The study further raises questions about the effectiveness of current AI safety protocols.
According to Bob Rogers, CEO of Oii.ai:
“Most serious AI practitioners who have worked in model safety and model security are well aware that a large AI model can conceal a multitude of sins.
“If AI models can learn to conceal their harmful behaviors rather than correct them, then our methods of testing and validating these safety measures may need to be reevaluated.
This means that we may have to consider developing new techniques for detecting deceptive behavior in AI, or perhaps even rethinking our approach to AI safety altogether.”
The study also underscores the importance of transparency and accountability in AI development. AI systems have become more integrated into our daily lives, and as such, users need to understand how these AI systems work and be convinced that they can trust them to behave safely. It shouldn’t just be about developing effective safety measures, but also ensuring that these measures are transparent and subject to scrutiny.
Will AI Regulations Be Enough?
The UK’s National Cyber Security Centre (NCSC), in collaboration with the US Cybersecurity and Infrastructure Security Agency (CISA) and other countries, released a comprehensive set of global guidelines designed for AI security.
The UK government has also introduced the AI Safety Institute to promote research on AI ethics and safety.
While all these efforts are commendable, Schwartzentruber recommends that training LLMs should be made accessible from scratch to give users visibility that will enable them to understand and control the data used in developing AI models.

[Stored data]
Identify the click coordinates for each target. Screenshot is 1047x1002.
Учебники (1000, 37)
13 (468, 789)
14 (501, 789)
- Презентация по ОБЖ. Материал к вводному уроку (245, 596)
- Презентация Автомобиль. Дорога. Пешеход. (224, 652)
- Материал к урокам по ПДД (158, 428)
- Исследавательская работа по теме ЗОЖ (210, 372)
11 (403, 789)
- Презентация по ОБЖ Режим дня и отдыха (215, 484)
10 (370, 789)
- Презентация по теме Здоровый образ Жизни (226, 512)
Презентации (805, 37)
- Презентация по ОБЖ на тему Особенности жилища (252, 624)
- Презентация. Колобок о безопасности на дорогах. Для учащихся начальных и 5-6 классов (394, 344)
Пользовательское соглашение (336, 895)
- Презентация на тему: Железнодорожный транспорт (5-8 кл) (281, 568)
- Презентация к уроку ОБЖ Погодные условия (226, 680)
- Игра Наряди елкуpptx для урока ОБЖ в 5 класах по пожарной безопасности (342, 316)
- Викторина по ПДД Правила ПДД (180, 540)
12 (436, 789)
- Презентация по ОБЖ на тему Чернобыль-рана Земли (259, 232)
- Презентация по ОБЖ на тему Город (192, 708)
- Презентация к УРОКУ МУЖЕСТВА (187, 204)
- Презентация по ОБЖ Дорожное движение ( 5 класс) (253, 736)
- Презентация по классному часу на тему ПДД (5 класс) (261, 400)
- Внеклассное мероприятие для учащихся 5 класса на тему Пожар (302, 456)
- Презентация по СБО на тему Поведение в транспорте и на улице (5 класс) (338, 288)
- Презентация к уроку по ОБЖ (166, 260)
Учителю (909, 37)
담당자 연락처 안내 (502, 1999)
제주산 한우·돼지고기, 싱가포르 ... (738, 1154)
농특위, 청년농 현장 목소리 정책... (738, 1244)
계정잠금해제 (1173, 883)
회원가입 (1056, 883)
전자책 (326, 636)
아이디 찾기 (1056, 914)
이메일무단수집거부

YOUR TASKS:
A. Extract the portion of the AI safety passage that begins at the words "According to Bob" and stops after the words "to be reevaluated.".
B. Which abbreviations made of capital letters appear in the AI safety passage? List each one once.
Rely only on the AI safety passage for this work, not on the data.

OUTPUTS FOR THE TASKS:
A.
According to Bob Rogers, CEO of Oii.ai:
“Most serious AI practitioners who have worked in model safety and model security are well aware that a large AI model can conceal a multitude of sins.
“If AI models can learn to conceal their harmful behaviors rather than correct them, then our methods of testing and validating these safety measures may need to be reevaluated.

B. AI, CEO, UK, NCSC, US, CISA, LLMs